Hintergrund: Sanktionen gegen Libyen angedroht
Deutschland, Frankreich und Italien verschärfen in Sachen Libyen-Krieg ihren Ton. In einer gemeinsamen Erklärung, die sie am Samstag am Rande des EU-Gipfels abgaben, wiederholen die drei Staaten nicht nur ihre Forderung, die Kämpfe in dem nordafrikanischen Land einzustellen und »das vom Sicherheitsrat der Vereinten Nationen verhängte Waffenembargo uneingeschränkt einzuhalten«. Dies hatten sie bereits am 25. Juni in einer ebenfalls gemeinsam verabschiedeten Stellungnahme verlangt, freilich ohne damit Wirkung zu erzielen. In der neuen Erklärung heißt es nun aber darüber hinaus, man denke inzwischen ernsthaft über wirtschaftliche Zwangsmaßnahmen nach: »Wir sind bereit, eine mögliche Verhängung von Sanktionen in Betracht zu ziehen, sollten Verstöße gegen das Embargo zur See, an Land oder in der Luft anhalten«, teilen die deutsche Kanzlerin, der französische Staatspräsident und der italienische Premierminister mit. Besonders Frankreich setzt sich dafür ein, die Waffenlieferungen der Türkei an die »Einheitsregierung« in Tripolis zu unterbinden, um so mehr seit es kürzlich fast zu einer Konfrontation zwischen türkischen und französischen Kriegsschiffen im Mittelmeer gekommen war.

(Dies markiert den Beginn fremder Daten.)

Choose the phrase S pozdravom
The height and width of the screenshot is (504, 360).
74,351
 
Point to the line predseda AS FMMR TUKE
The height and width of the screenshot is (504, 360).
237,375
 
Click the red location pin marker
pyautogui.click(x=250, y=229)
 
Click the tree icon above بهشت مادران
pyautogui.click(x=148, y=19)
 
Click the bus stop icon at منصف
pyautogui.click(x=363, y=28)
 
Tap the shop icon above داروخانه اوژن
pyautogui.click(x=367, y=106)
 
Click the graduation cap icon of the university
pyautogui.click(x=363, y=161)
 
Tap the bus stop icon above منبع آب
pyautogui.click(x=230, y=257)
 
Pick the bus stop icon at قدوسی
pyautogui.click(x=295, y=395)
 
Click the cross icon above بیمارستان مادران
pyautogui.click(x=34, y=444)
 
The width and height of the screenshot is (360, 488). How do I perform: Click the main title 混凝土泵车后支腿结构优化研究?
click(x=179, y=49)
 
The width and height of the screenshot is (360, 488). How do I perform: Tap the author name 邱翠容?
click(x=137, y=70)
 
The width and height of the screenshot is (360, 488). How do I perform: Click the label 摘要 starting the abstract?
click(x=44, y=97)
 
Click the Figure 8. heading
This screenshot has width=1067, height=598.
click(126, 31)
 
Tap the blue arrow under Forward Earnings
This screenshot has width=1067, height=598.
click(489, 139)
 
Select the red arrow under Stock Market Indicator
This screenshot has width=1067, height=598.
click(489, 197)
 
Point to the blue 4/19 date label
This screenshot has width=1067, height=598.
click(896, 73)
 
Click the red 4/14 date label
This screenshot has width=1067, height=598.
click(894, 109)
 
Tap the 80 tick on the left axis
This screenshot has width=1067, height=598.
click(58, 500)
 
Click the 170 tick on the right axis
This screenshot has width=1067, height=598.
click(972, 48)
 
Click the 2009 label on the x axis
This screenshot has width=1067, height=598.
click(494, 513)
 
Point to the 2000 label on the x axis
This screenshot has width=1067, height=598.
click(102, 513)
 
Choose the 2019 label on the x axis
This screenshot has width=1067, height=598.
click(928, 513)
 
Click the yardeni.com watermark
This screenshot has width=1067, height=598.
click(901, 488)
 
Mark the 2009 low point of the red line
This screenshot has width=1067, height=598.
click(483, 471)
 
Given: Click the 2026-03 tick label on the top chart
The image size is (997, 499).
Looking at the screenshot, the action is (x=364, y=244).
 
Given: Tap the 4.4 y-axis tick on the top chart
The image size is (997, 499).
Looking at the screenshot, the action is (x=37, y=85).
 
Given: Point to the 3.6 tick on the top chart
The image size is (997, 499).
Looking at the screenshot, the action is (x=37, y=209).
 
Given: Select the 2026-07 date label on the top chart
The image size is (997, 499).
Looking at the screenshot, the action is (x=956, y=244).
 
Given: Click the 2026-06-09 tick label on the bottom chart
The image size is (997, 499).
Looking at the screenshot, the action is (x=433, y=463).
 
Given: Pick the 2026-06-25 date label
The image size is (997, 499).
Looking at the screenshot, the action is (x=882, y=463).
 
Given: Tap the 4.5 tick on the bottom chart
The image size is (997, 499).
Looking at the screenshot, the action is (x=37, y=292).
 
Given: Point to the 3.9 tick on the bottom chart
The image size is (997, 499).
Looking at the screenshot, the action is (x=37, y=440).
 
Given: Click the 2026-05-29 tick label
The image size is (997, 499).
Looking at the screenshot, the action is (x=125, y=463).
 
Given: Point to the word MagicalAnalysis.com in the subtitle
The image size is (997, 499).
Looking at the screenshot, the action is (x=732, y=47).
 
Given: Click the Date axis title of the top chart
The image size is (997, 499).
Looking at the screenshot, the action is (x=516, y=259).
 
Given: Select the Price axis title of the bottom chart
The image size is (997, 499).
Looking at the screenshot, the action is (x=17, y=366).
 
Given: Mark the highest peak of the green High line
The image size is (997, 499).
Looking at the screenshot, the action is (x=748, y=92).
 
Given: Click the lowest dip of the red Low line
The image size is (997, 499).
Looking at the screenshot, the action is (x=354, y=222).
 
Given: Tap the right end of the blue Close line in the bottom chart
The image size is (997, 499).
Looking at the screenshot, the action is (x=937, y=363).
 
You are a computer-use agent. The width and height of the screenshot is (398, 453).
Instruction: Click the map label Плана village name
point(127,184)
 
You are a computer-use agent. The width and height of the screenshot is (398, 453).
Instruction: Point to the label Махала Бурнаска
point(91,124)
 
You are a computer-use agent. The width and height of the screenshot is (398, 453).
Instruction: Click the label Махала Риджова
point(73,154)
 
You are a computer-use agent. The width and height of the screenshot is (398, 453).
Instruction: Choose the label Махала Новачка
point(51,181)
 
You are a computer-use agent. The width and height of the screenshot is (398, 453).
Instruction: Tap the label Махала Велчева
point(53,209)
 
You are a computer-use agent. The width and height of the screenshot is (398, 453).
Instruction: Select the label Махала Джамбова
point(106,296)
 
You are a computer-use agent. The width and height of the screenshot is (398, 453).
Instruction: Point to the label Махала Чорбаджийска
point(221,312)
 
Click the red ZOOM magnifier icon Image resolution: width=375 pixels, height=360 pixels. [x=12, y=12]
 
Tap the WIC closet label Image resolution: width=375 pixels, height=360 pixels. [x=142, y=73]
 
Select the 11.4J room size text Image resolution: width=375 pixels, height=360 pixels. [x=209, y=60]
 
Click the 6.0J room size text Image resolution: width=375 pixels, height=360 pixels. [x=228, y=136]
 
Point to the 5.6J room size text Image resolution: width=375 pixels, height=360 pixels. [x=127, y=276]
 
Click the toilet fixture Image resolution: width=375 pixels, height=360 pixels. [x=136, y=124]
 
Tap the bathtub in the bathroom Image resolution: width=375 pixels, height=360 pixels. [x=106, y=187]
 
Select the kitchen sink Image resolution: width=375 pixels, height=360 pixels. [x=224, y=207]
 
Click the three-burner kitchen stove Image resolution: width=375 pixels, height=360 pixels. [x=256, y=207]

Unklar ist, ob es tatsächlich zu Sanktionen kommen wird: Deutschland bemüht sich konsequent, den Konflikt mit der Türkei zu dämpfen, um den Flüchtlingsabwehrpakt mit Ankara nicht zu gefährden; außerdem ist der zweite bedeutende Waffenlieferant im Libyen-Krieg, die Vereinigten Arabischen Emirate, einer der bedeutendsten Kunden deutscher Rüstungsunternehmen sowie der größte Absatzmarkt der deutschen Industrie im Mittleren Osten. Unabhängig davon wirft die Tatsache, dass Angela Merkel, Emmanuel Macron und Giuseppe Conte sich als außenpolitisches Direktorium betätigten und einen für alle Mitgliedstaaten womöglich folgenreichen Beschluss verkündeten, ohne die übrigen Mitglieder einzubeziehen, ein bezeichnendes Licht auf die Machtverhältnisse. (jk)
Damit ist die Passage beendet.